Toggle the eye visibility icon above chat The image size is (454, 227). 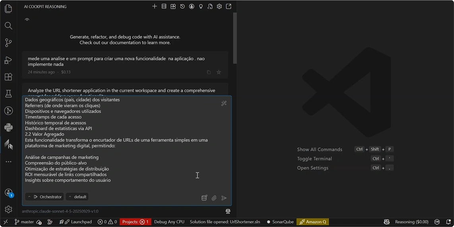pos(27,19)
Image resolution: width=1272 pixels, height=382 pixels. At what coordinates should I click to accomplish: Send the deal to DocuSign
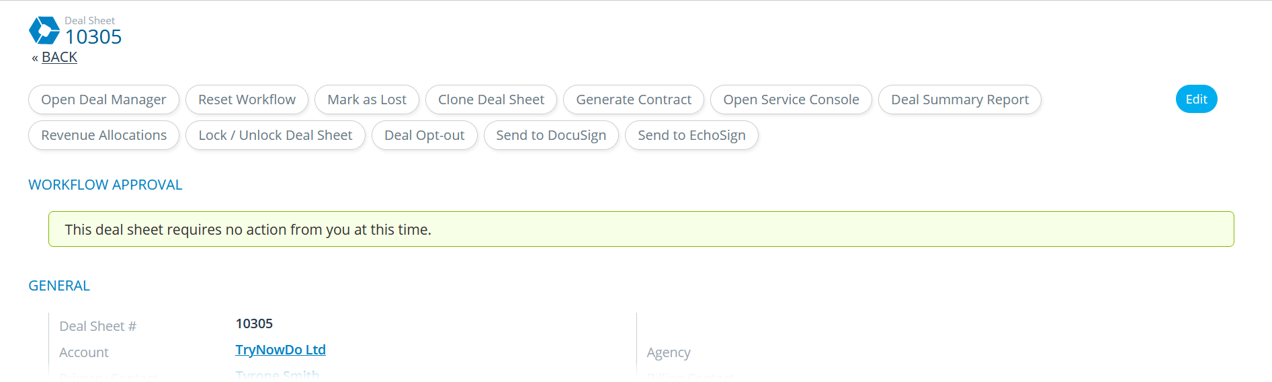551,135
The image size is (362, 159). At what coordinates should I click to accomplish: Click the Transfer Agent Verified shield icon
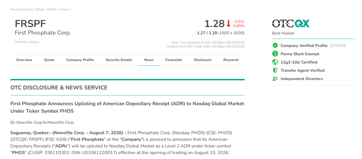coord(275,70)
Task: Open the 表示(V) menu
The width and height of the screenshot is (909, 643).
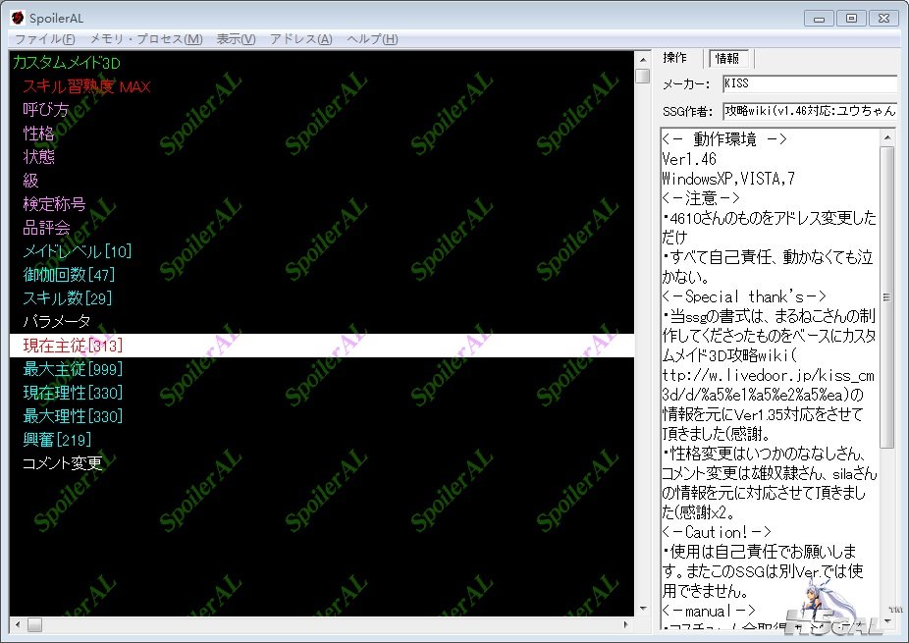Action: 236,39
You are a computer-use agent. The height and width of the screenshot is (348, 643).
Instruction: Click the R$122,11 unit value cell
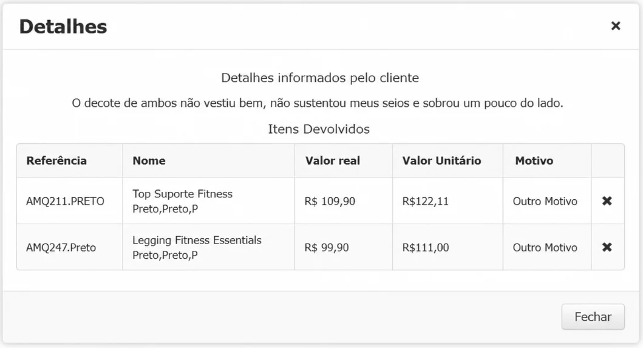(425, 201)
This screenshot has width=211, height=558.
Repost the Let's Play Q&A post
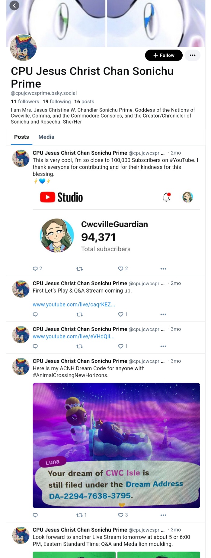79,315
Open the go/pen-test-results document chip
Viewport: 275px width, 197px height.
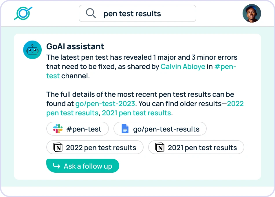coord(160,129)
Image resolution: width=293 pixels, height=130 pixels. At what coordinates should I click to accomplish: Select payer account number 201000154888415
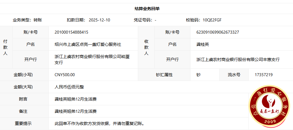(x=71, y=32)
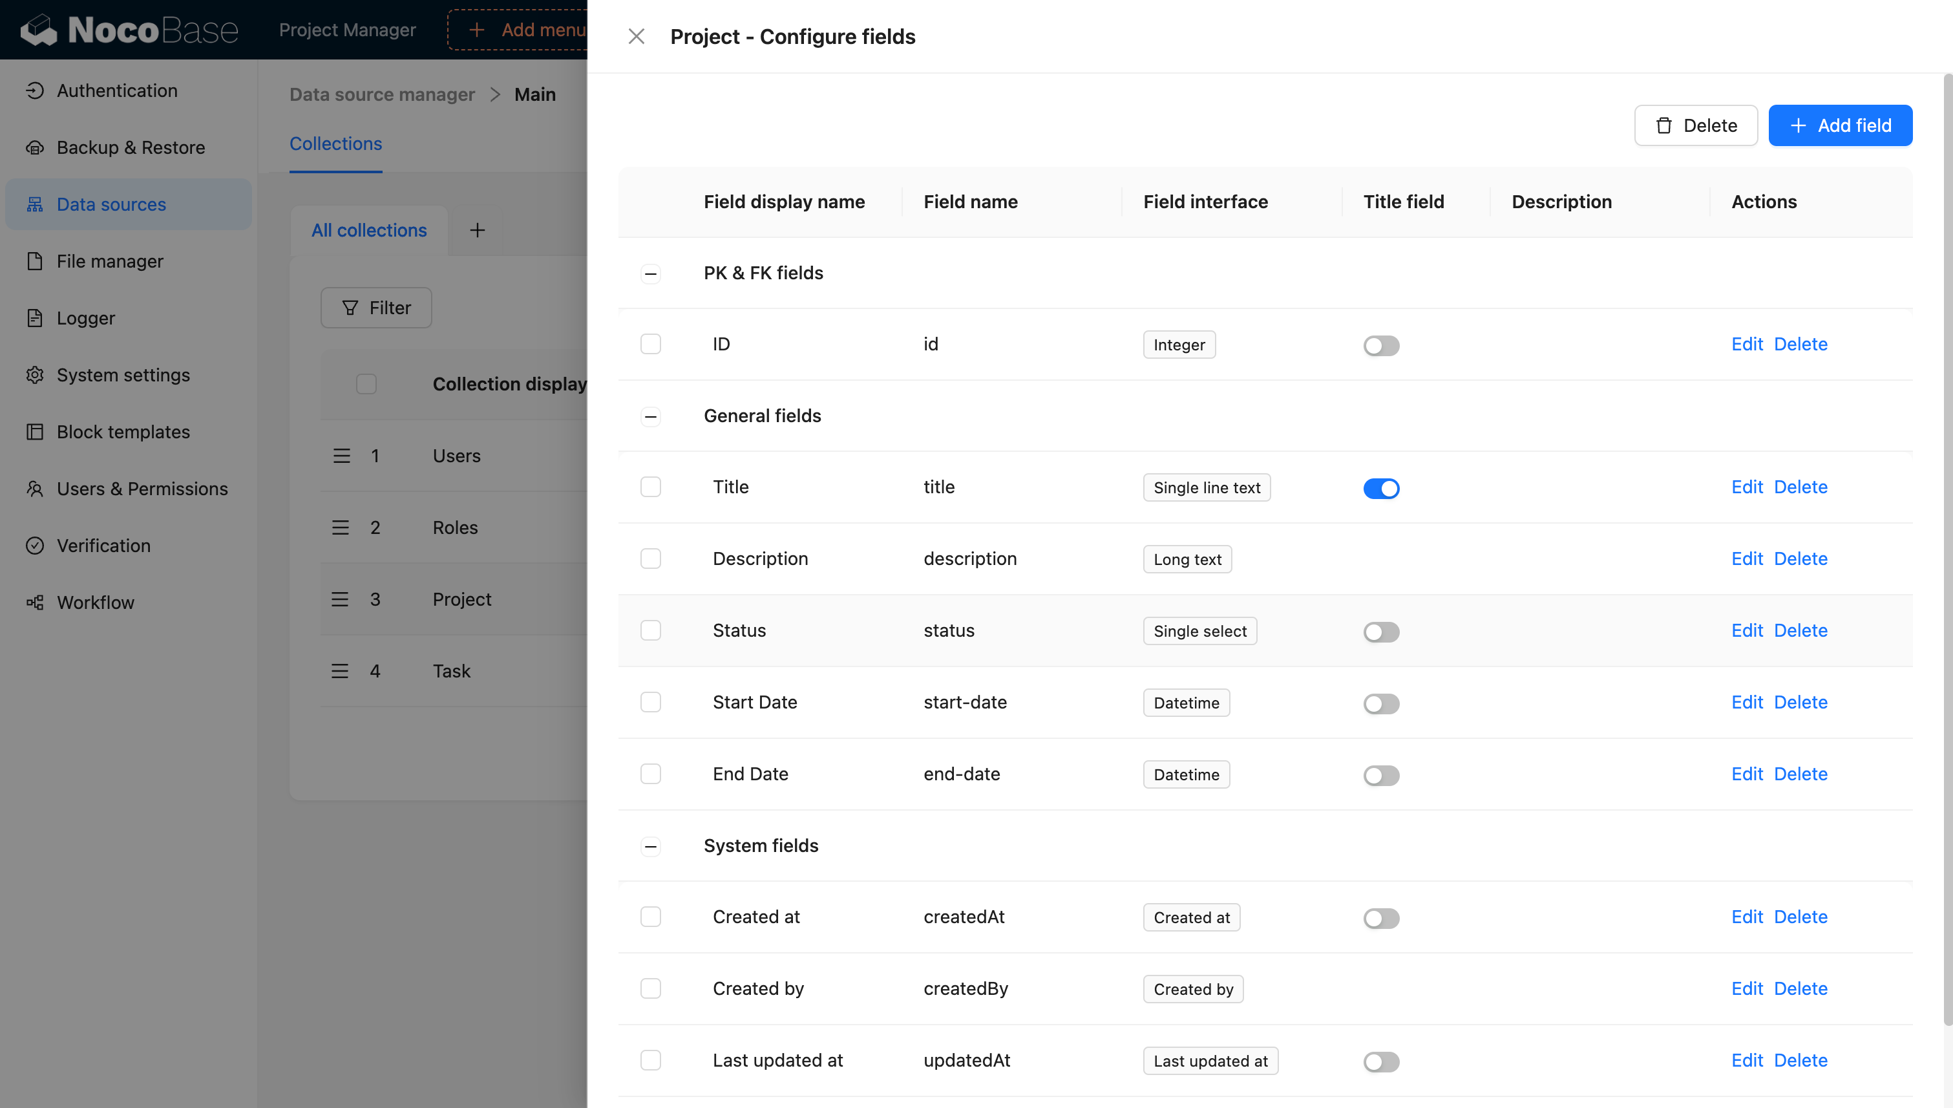Click the Logger sidebar icon
The width and height of the screenshot is (1953, 1108).
click(x=35, y=318)
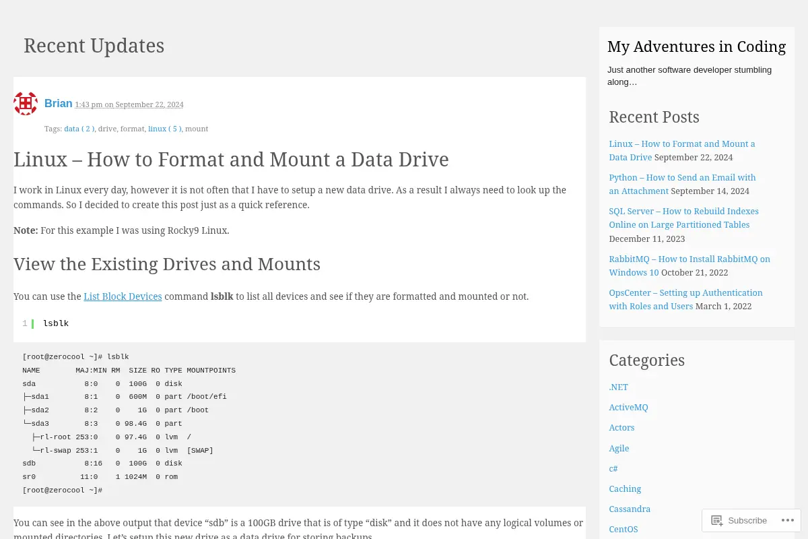Screen dimensions: 808x539
Task: Open RabbitMQ install on Windows 10 post
Action: (689, 265)
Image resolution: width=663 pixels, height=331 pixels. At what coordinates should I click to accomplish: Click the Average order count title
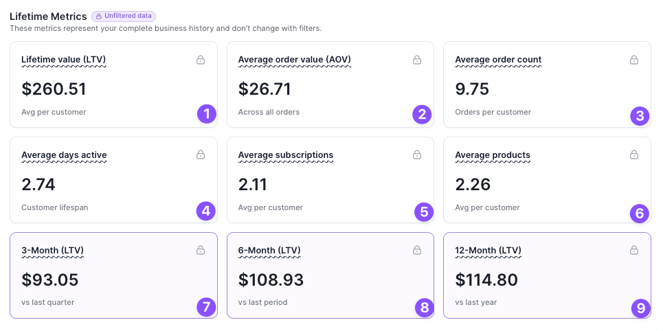click(x=498, y=60)
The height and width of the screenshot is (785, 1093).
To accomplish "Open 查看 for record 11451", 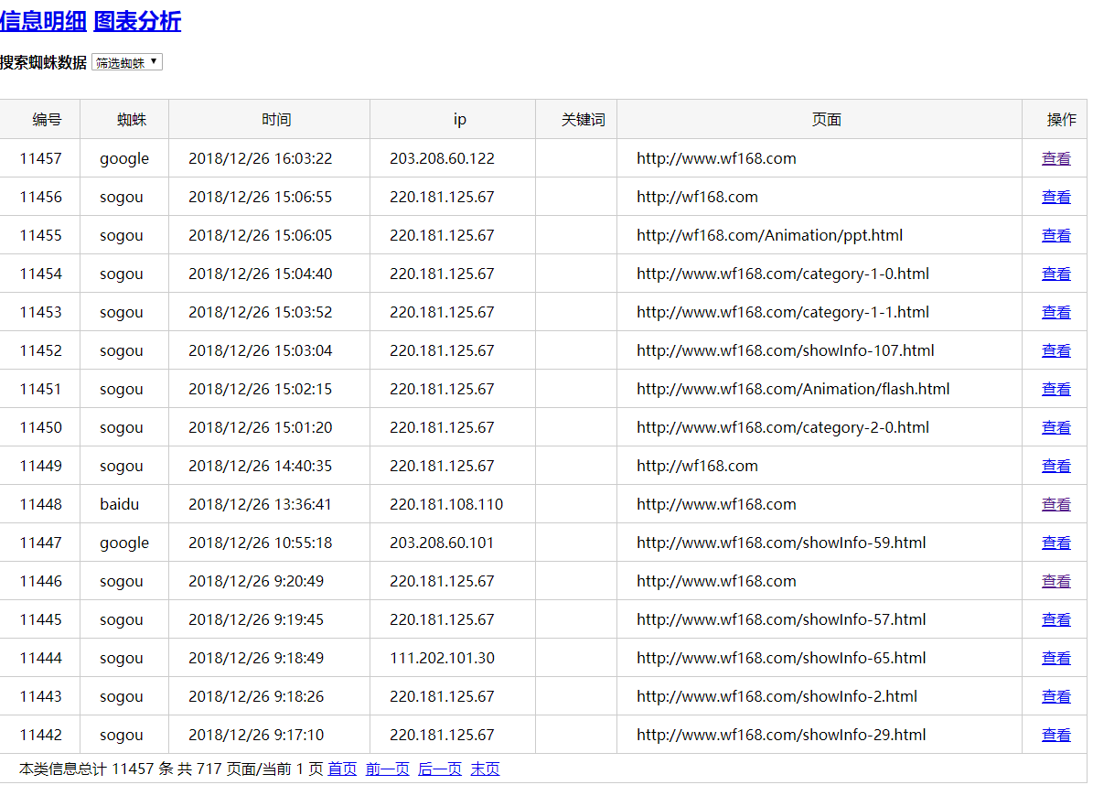I will click(x=1055, y=389).
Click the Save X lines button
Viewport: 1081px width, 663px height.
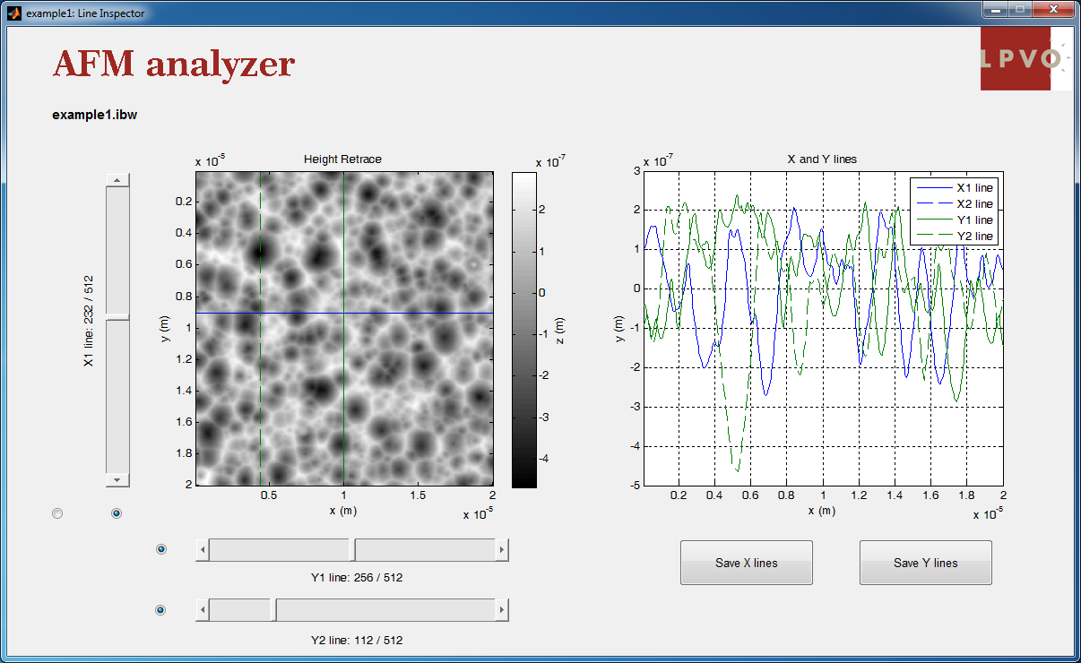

**Requirement:** Output exactly the lines above, beginning at the one with "This screenshot has width=211, height=558." and stopping after the one with "The height and width of the screenshot is (785, 1093).". Pictures are to be omitted.

**Worked solution:**
This screenshot has width=211, height=558.
Repost the Let's Play Q&A post
79,315
Open the go/pen-test-results document chip
Viewport: 275px width, 197px height.
coord(160,129)
Image resolution: width=293 pixels, height=130 pixels. At what coordinates should I click to accomplish: Select payer account number 201000154888415
(x=71, y=32)
Click the Logger sidebar icon
The width and height of the screenshot is (1953, 1108).
click(x=35, y=318)
Screen dimensions: 808x539
Task: Open RabbitMQ install on Windows 10 post
Action: (689, 265)
Image resolution: width=663 pixels, height=331 pixels. At what coordinates should I click to accomplish: Click the Average order count title
click(x=498, y=60)
The height and width of the screenshot is (785, 1093).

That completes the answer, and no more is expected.